Text and element pointing records:
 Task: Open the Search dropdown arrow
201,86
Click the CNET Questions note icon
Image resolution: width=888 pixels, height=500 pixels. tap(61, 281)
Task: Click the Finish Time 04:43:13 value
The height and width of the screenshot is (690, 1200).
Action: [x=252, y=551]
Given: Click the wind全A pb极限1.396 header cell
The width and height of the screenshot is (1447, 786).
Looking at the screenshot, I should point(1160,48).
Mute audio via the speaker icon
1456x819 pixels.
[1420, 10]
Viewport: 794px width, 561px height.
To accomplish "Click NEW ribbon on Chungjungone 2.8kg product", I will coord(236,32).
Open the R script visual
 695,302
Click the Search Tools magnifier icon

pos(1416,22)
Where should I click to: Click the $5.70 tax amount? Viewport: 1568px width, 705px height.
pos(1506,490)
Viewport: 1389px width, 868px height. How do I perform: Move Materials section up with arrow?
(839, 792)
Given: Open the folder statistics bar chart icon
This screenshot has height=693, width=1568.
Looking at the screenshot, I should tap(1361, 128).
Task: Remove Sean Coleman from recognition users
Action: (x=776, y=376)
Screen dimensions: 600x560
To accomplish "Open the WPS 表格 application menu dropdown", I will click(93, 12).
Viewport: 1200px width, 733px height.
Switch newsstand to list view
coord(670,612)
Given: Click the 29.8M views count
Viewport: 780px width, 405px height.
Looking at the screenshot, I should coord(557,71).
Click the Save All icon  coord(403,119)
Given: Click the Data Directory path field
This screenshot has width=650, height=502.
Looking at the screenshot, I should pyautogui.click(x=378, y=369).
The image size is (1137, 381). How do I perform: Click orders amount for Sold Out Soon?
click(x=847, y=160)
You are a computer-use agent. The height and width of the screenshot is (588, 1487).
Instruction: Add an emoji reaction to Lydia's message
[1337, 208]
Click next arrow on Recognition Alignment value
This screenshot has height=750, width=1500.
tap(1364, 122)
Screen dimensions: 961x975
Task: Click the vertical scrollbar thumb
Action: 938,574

* **Stated exercise**: Could you render every line of the data above as a JSON list of strings, with one string per line and the blank lines left out?

* **Correct result**:
[
  " Task: Open the Search dropdown arrow",
  "201,86",
  "Click the CNET Questions note icon",
  "Image resolution: width=888 pixels, height=500 pixels. tap(61, 281)",
  "Task: Click the Finish Time 04:43:13 value",
  "The height and width of the screenshot is (690, 1200).",
  "Action: [x=252, y=551]",
  "Given: Click the wind全A pb极限1.396 header cell",
  "The width and height of the screenshot is (1447, 786).",
  "Looking at the screenshot, I should point(1160,48).",
  "Mute audio via the speaker icon",
  "1456x819 pixels.",
  "[1420, 10]",
  "Viewport: 794px width, 561px height.",
  "To accomplish \"Click NEW ribbon on Chungjungone 2.8kg product\", I will coord(236,32).",
  "Open the R script visual",
  " 695,302",
  "Click the Search Tools magnifier icon",
  "pos(1416,22)",
  "Where should I click to: Click the $5.70 tax amount? Viewport: 1568px width, 705px height.",
  "pos(1506,490)",
  "Viewport: 1389px width, 868px height. How do I perform: Move Materials section up with arrow?",
  "(839, 792)",
  "Given: Open the folder statistics bar chart icon",
  "This screenshot has height=693, width=1568.",
  "Looking at the screenshot, I should tap(1361, 128).",
  "Task: Remove Sean Coleman from recognition users",
  "Action: (x=776, y=376)",
  "Screen dimensions: 600x560",
  "To accomplish \"Open the WPS 表格 application menu dropdown\", I will click(93, 12).",
  "Viewport: 1200px width, 733px height.",
  "Switch newsstand to list view",
  "coord(670,612)",
  "Given: Click the 29.8M views count",
  "Viewport: 780px width, 405px height.",
  "Looking at the screenshot, I should coord(557,71).",
  "Click the Save All icon  coord(403,119)",
  "Given: Click the Data Directory path field",
  "This screenshot has width=650, height=502.",
  "Looking at the screenshot, I should pyautogui.click(x=378, y=369).",
  "The image size is (1137, 381). How do I perform: Click orders amount for Sold Out Soon?",
  "click(x=847, y=160)",
  "You are a computer-use agent. The height and width of the screenshot is (588, 1487).",
  "Instruction: Add an emoji reaction to Lydia's message",
  "[1337, 208]",
  "Click next arrow on Recognition Alignment value",
  "This screenshot has height=750, width=1500.",
  "tap(1364, 122)",
  "Screen dimensions: 961x975",
  "Task: Click the vertical scrollbar thumb",
  "Action: 938,574"
]